The trickle:

Think of a trickle as a stream of water flowing over the letters and falling through the cracks of the text.

In essence a trickle is a stenographic method which obfuscates text by hiding the true content in letters of the ciphertext in a similar, albeit less obvious way that an acrostic poem would.

Rules, tools and methods

Trickles are very intuitive, the idea is that knowing the rules anyone can read one. You will find the logic behind it all below, but first an example:

Example:

The Rules

Like a grille cipher if formatted incorrectly, a trickle is very hard to read, but when a set width is applied it becomes very intuitive to the naked eye. This is why the following rules must be observed when any trickle is being assembled.
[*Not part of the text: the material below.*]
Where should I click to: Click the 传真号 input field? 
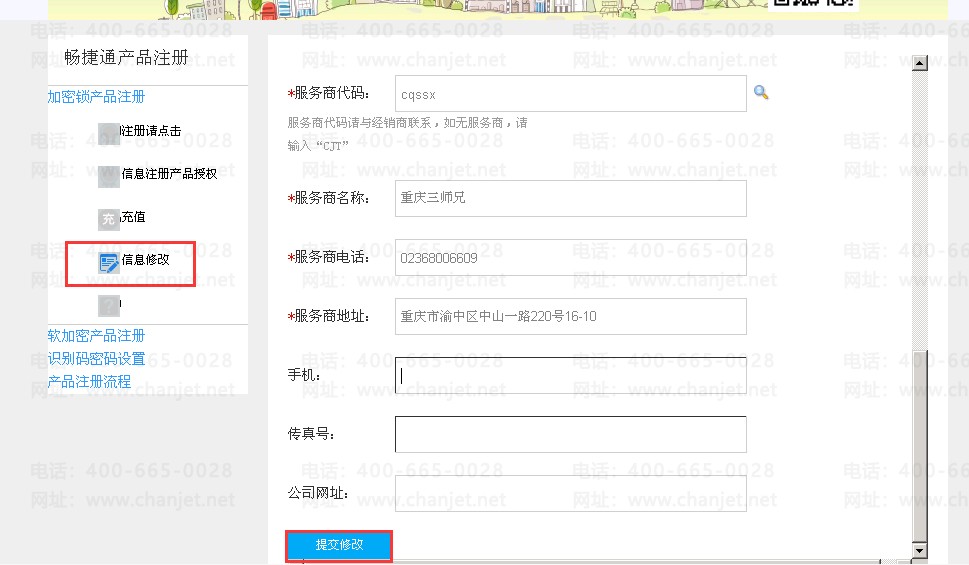coord(570,434)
  1. The text body must have a defined character length per line and must be monospaced.
  2. A start position for the trickle must be chosen (usually the first letter) determining the first decoded letter.
  3. There are only three types of characters in a trickle ciphertext, short, tall and space.

The Method

Once a start letter is set a trickle can do four things:

  1. fall through if the selected character is a space
  2. go left or go right (like this ) if it encounters a "Tall" character in the word of the selected character.
  3. Or Split if there is equal resistance on either side of the selected character.

In a way it overflows the word of the character it falls on, In these examples the selected letter is black, "Tall" characters are "X", and "short" characters are "x".
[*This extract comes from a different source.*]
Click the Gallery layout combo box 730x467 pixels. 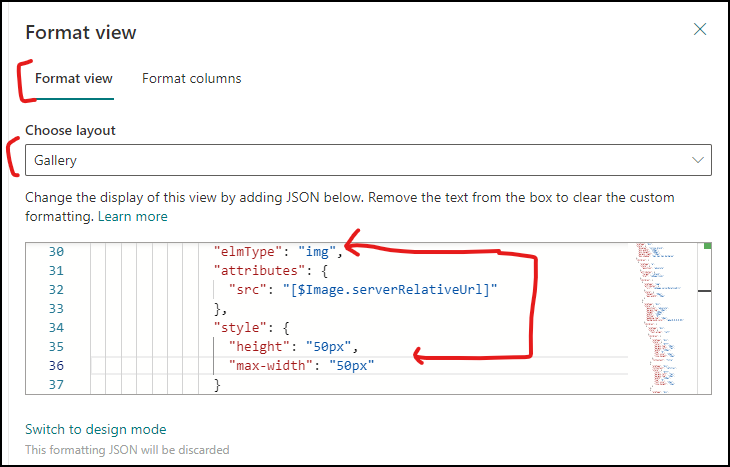[360, 160]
That works with one line, but when multiple lines are involved the following behavior is added.

  1. If the trickle falls through a line, adding a space, it continues until it meets a character or falls out of the text block.
  2. When a trickle splits in two, the next lines selected letters are added from left to right.
  3. When a previously split trickle rejoins another trickle they become one.

Trickle tool:

Variations

There is a lot that can change from trickle to trickle. Turn it around, use a ternary ciphertext (because there is basically three kinds of characters), or hide something else in it, the beauty of obfuscation is that no one knows its there...

Another neat thing to do is use several starting trickles (comma separated in the tool above), this makes the message shorter.

Notes

If you want to know more, read about null ciphers and transposition ciphers, trickles have many things in common with them, all though a trickle does not "encode" a message, meaning that it does not qualify as a cipher.

A word of advice, this is just a toy, don't ever use this if you want your information to stay safe, use real state of the art encryption for that.